§ **INFORMATION GIVEN**:
########

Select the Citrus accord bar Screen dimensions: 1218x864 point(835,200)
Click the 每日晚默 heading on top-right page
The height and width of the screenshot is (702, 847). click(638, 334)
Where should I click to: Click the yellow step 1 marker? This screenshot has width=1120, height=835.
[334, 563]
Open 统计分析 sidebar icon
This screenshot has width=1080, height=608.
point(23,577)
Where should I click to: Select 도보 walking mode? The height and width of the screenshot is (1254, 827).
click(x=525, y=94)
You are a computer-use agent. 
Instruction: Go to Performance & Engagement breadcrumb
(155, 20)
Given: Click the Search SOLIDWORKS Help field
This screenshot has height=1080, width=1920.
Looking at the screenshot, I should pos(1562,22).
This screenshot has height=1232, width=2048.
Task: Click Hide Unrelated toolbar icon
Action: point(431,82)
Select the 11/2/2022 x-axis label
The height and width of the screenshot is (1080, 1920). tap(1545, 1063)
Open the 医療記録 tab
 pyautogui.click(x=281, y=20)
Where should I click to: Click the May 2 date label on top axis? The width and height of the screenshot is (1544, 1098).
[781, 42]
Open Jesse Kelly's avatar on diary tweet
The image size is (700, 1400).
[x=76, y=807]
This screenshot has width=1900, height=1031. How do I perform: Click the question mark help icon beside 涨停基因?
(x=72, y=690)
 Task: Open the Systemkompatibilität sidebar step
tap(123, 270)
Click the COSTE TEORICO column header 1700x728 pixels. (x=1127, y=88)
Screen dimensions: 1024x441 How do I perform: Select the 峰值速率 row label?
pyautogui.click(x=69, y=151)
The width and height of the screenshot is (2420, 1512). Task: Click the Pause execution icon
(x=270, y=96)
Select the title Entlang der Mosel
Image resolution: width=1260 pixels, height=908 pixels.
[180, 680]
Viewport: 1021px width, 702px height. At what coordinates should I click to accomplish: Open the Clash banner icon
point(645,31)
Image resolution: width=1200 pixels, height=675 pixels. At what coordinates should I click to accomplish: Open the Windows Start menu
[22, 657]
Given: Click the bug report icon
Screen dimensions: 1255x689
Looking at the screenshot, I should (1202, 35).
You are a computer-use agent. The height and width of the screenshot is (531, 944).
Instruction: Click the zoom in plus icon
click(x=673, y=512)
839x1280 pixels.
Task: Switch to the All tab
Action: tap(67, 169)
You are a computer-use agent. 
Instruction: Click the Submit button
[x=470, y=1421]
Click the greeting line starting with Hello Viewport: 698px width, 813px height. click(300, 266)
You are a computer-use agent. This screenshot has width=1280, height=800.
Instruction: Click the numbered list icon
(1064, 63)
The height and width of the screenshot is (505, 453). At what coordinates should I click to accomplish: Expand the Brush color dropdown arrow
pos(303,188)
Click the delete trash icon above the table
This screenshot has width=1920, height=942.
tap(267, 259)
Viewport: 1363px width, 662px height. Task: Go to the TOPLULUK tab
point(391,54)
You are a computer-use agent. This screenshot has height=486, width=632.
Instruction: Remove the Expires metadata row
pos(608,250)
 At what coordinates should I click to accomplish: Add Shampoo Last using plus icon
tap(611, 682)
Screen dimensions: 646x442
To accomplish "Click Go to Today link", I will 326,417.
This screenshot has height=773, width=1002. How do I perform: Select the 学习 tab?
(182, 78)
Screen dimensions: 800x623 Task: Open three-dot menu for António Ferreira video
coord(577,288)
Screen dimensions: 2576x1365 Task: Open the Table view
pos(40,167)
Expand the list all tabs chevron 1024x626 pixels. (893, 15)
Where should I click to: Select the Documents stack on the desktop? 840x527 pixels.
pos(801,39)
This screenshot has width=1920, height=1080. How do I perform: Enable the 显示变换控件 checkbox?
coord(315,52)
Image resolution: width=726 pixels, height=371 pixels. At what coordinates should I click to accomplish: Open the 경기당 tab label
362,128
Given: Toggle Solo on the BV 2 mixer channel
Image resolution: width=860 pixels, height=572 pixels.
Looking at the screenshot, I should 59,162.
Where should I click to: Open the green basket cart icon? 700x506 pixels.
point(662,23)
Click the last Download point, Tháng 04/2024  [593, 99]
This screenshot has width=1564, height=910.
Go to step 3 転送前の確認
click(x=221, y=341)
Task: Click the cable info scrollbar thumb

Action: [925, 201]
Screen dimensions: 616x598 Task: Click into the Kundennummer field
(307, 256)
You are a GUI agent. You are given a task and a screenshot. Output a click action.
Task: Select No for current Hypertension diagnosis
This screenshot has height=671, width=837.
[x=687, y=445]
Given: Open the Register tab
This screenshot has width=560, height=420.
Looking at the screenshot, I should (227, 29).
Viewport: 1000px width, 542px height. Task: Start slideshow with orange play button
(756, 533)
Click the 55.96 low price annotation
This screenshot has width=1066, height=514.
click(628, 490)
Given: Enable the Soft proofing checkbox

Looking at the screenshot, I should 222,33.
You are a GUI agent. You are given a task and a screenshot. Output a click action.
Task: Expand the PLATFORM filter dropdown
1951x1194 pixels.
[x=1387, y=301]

########

§ **TASK INSTRUCTIONS**: Quote the listing verbatim from the line containing "Screen dimensions: 2576x1365" up to and including the line containing "click(x=221, y=341)".

§ **EXERCISE RESULT**:
Screen dimensions: 2576x1365 Task: Open the Table view
pos(40,167)
Expand the list all tabs chevron 1024x626 pixels. (893, 15)
Where should I click to: Select the Documents stack on the desktop? 840x527 pixels.
pos(801,39)
This screenshot has width=1920, height=1080. How do I perform: Enable the 显示变换控件 checkbox?
coord(315,52)
Image resolution: width=726 pixels, height=371 pixels. At what coordinates should I click to accomplish: Open the 경기당 tab label
362,128
Given: Toggle Solo on the BV 2 mixer channel
Image resolution: width=860 pixels, height=572 pixels.
Looking at the screenshot, I should 59,162.
Where should I click to: Open the green basket cart icon? 700x506 pixels.
point(662,23)
Click the last Download point, Tháng 04/2024  [593, 99]
This screenshot has width=1564, height=910.
Go to step 3 転送前の確認
click(x=221, y=341)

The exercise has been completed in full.